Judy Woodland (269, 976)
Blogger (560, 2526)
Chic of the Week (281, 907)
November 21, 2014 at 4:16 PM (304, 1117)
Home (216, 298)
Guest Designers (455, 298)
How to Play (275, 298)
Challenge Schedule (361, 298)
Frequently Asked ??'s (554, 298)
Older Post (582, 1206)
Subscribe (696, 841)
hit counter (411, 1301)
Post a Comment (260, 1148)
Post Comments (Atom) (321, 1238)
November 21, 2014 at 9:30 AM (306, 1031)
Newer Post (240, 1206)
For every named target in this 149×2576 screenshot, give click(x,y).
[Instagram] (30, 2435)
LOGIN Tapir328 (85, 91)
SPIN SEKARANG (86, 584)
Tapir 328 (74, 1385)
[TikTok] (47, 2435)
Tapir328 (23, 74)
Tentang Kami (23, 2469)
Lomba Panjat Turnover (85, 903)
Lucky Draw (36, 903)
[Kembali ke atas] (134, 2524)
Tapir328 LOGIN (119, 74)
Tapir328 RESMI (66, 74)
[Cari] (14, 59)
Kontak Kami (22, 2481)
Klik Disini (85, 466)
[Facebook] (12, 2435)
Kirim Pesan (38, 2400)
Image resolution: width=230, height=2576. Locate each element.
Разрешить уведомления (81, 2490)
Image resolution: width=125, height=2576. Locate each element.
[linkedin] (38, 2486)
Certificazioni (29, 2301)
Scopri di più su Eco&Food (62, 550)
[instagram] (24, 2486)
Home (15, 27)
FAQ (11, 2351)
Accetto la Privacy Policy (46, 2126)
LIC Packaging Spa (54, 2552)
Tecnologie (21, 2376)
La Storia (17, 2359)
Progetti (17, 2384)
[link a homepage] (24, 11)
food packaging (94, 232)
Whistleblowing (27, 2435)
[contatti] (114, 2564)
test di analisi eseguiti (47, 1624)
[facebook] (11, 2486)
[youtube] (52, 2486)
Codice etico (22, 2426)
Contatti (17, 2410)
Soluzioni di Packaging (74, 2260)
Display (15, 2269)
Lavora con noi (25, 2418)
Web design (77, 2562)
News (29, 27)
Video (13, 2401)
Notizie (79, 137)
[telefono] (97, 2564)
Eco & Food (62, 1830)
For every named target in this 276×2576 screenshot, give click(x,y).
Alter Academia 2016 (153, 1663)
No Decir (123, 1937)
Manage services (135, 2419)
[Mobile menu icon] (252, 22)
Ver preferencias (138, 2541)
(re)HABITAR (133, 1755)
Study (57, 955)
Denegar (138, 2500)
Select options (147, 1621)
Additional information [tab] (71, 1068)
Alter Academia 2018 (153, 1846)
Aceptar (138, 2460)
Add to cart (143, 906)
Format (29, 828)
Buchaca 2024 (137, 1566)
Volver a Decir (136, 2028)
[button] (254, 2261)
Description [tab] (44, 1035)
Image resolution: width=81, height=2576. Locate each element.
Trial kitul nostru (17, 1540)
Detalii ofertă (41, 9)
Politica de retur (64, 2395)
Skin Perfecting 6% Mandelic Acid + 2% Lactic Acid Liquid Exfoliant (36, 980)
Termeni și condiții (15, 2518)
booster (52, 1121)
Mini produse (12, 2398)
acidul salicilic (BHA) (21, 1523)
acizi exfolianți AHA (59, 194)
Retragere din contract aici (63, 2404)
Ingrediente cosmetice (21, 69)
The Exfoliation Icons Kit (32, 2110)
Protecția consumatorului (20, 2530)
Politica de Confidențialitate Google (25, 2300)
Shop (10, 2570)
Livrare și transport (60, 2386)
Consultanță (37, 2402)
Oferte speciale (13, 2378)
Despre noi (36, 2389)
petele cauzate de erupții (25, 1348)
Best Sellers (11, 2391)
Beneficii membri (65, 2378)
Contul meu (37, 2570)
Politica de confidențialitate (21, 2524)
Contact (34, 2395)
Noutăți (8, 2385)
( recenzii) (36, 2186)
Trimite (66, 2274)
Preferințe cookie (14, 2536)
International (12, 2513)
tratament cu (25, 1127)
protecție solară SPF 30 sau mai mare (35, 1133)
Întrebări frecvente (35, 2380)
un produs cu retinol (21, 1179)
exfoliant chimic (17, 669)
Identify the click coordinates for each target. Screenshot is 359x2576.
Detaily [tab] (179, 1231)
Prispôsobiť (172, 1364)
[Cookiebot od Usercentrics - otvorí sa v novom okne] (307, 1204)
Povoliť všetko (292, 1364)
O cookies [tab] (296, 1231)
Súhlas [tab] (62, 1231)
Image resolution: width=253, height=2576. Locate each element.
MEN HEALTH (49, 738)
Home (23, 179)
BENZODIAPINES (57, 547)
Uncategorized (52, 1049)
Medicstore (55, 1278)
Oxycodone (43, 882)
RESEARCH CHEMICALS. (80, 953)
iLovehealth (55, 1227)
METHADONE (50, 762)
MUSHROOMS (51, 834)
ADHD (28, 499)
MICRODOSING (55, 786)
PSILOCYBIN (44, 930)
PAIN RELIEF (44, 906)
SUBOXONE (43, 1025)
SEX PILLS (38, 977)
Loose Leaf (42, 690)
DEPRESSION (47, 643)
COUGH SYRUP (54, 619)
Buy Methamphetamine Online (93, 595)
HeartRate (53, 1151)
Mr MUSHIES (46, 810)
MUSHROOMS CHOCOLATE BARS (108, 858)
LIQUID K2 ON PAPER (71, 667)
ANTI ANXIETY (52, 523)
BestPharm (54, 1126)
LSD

**PROMPT**
Copy out every line of the material above that mentions the word "named".

**REPLY TO THE EXERCISE**
For every named target in this 149×2576 screenshot, give click(x,y).
For every named target in this 276×2576 screenshot, give click(x,y).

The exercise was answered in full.